Litigation is a purely adversarial proceeding in which the two sides essentially go to war. The plaintiff’s lawyer presents their case and tries to convince the jury that their position is correct and they should make a decision in their favor. The defense tries to unravel the plaintiff attorney’s argument and reveal a different side to the case, claiming that the jury should make a decision based on their version of the narrative. The outcome is then decided by twelve strangers selected at random.
The greatest advantage of mediation is the certainty of the outcome. If an agreement is reached, both sides come away with a final result that they agreed to. All the uncertainty of a jury verdict has been removed from the process. Mediators joke that the sign of a good mediation is when both sides leave angry with the settlement.
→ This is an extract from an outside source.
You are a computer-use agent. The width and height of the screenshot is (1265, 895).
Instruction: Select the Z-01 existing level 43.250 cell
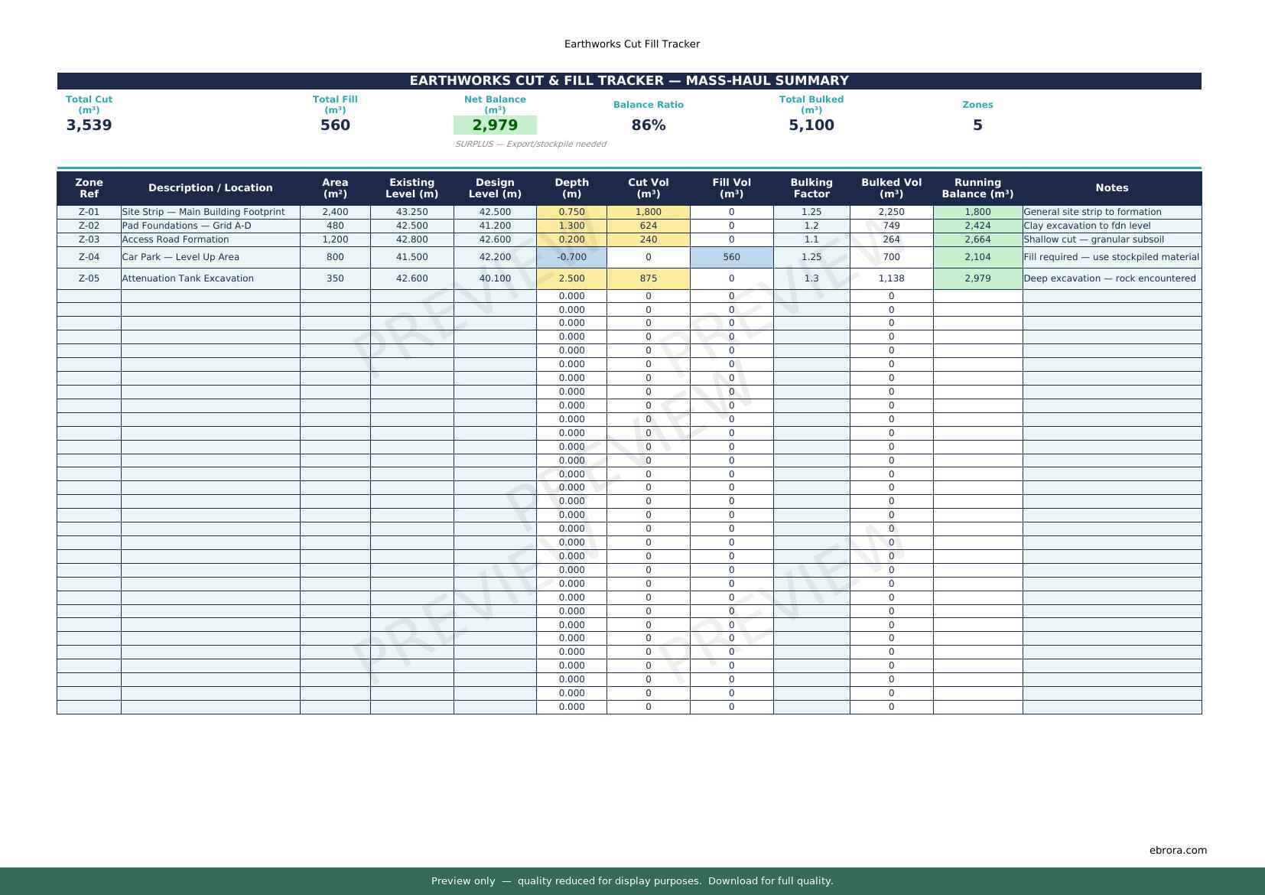click(x=411, y=212)
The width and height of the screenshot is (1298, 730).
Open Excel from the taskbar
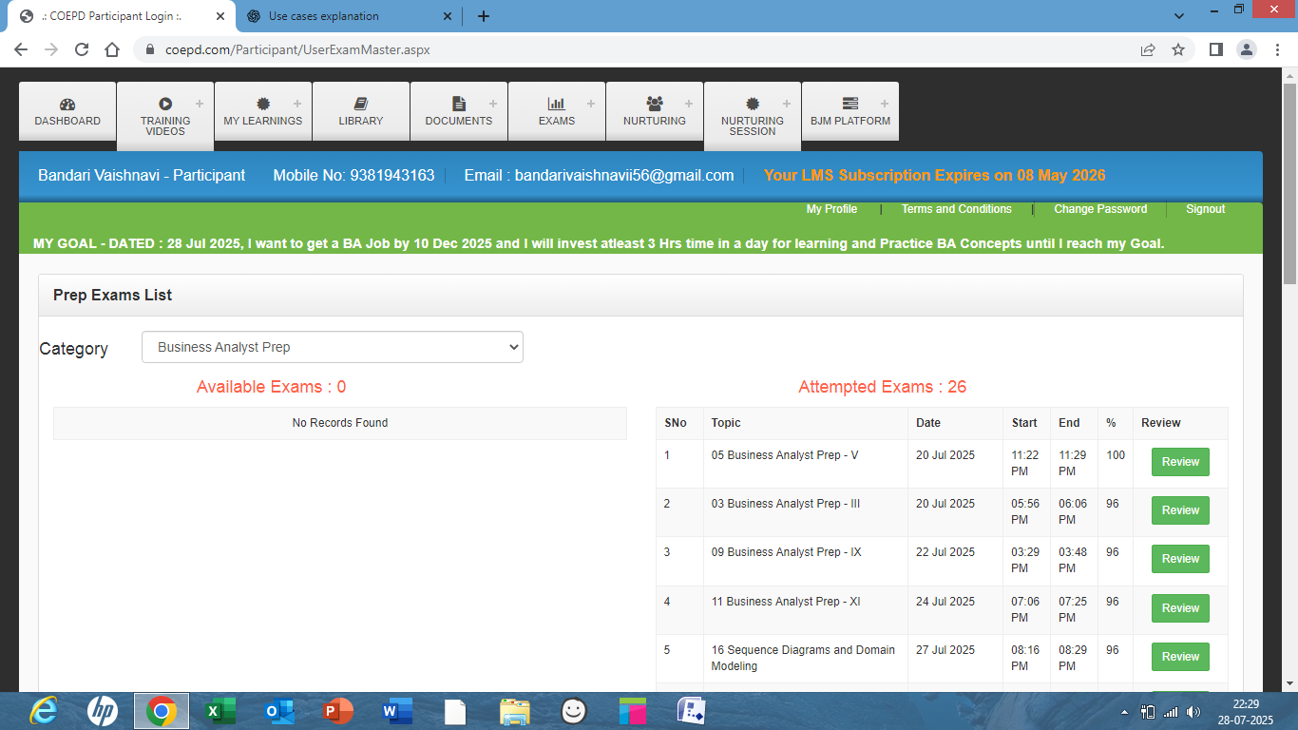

If both sides are disappointed with the outcome then it must have been fair.
WHAT PERCENTAGE OF PERSONAL INJURY CASES GOES TO TRIAL?
Presently, 96 percent of all personal injury cases get settled or dismissed, which means that only 4 percent will ever be tried. This, however, does not at all render litigation skills irrelevant to the process of a personal injury case. In part, this is because defendants are represented by very sophisticated attorneys who are paid by the insurance industry. They know which attorneys will actually try a credible case. As a result, real trial lawyers are taken seriously by defense attorneys in mediation; they understand that if the mediation fails, they will see the inside of a courtroom. Lawyers who have a reputation for not taking a credible case to trial are less likely to be taken serious in mediation. Because there is no threat of a trial, they will lose negotiating leverage and end up with a mediocre settlement.
Difference Between Mediation and Trial In A Personal Injury Case
A trial includes a jury of 12 people who are chosen at random to hear a case and render a decision. To call a trial adversarial is an understatement; it is war. In addition to the evidence, a jury judges every aspect of each lawyer. It means that every move and every single word spoken is an opportunity to either win or lose a case.
Anyone who truly understands litigation understands that the amount of accompanying stress is enormous. I laugh when lawyers claim they are not nervous in trial. It indicates that they either do not know what they are doing, or that they are lying. Every mentor with whom I have worked has admitted to being nervous before trial, despite arguing like a lion once in litigation.
Mediation is quite different from a trial. In many respects, it involves cooperative behavior between the opposing parties. There is an old saw in the litigation world that goes like this: “Prepare a case for settlement and you will try it. Prepare a case for trial and you will settle it.”